Speichert mich doch einfach

Während Facebook jetzt tatsächlich – endlich – einen Opt-in von zwei Milliarden Nutzern für die hauseigene Gesichtserkennung verlangt, startet Amazon da erst durch

Eigentlich, sind wir ehrlich, wird es jetzt schon einmal Zeit dafür: Facebook wird brav und verlangt einen Opt-in für die hauseigene Gesichtserkennung. Das heißt, dass nun etwa zwei Milliarden Nutzer ... ok, dass 1.4 MIlliarden Nutzer und geschätzte 600 Millionen russische Fakeaccounts für die kommenden Wahlen in den USA ihr Einverständnis dazu geben müssen, dass die Social-Media-Plattform im Hintergrund die Gesichter auf den Uploads erkennt und sie mit Namen versieht.

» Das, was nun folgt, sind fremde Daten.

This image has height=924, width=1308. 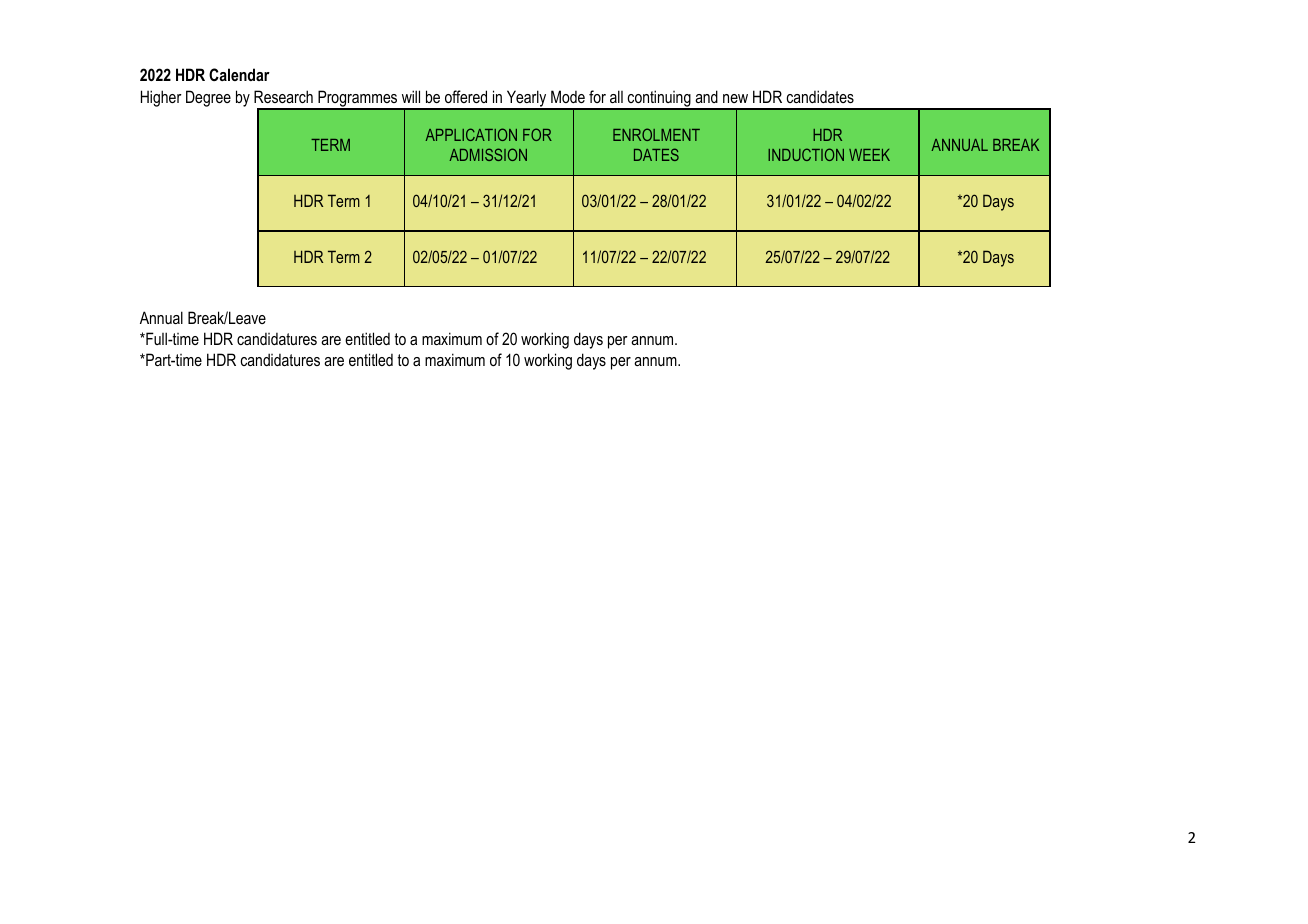 I want to click on INDUCTION, so click(x=806, y=154).
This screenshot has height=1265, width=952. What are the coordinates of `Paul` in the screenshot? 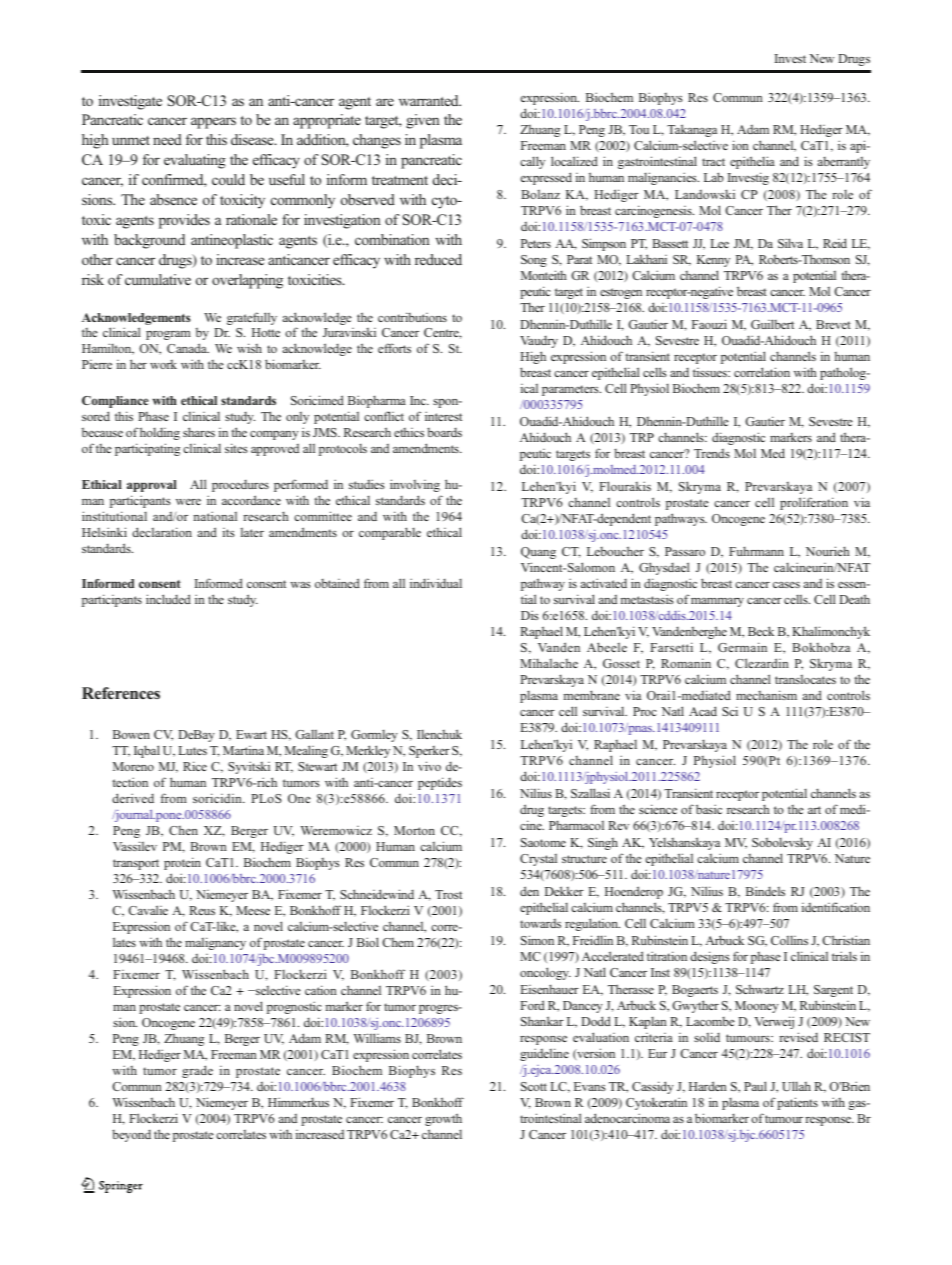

Aha, das heißt, dass das bisher einfach so passierte, und man nicht wirklich darauf aufmerksam gemacht wurde. Aha, das passierte bisher solange, bis nun Apple seinerseits mit iOS13 ankündigte, dass es keine heimlichen Datensammlereien im Hintergrund mehr akzeptieren würde. Also muss Facebook reagieren. Nicht ganz freiwillig, aber natürlich sehr kooperativ und absolut transparent. Oder so.

Das heißt, dass man von zwei Milliarden Nutzern (oder weniger, weil die Russen... wir wissen Bescheid) nun ein OK haben will, wenn die Namen an die Gesichter geklebt werden. Ohne sie übrigens vorne herum unbedingt zu zeigen. Die Namen. Die Gesichter schon. Aber den Rest kann man vielleicht anderweitig brauchen. Vermutlich. Ich will gar nicht wissen, was Facebook sonst noch so alles im Hintergrund an meinem Daten zusammenschustert. Das heißt, eigentlich will ich es schon wissen, aber das wird mir Mark Zuckerberg wieder einmal wortreich nicht sagen, solange Apple das im neuen Betriebssystem nicht unterbindet. da treibt der Teufel dem Beelzebub die Marotten aus, und deshalb kann der Beelzebub jetzt nicht mehr so teuflisches Zeugs machen, es sei denn er einigt sich mit dem Teufel. Oder mit dem irgendeinem anderen Dämon.

Zum Beispiel diesem Einzelhändler aus Seattle, dessen Chef so gerne zum Mond fliegen will. Der Geschäfte wegen. Vorerst rollt Amazon aber eher unter dem Whole-Food-Mäntelchen weitere Datendeals auf der noch einigermaßen dazu brauchbaren Erde aus. Die Filialen sollen bald ohne das Zücken der Kreditkarte funktionieren, wenn man bereit ist, dem Onlineshop seine biometrischen Daten zur Verfügung zu stellen. Dann kann man einfach so in den Supermarkt reinlaufen, wird als Hänschen Klein erkannt und dabei gerne gesehen, wie man mit drei Tüten Chips und einem Karton Bier wieder einfach so herausspaziert.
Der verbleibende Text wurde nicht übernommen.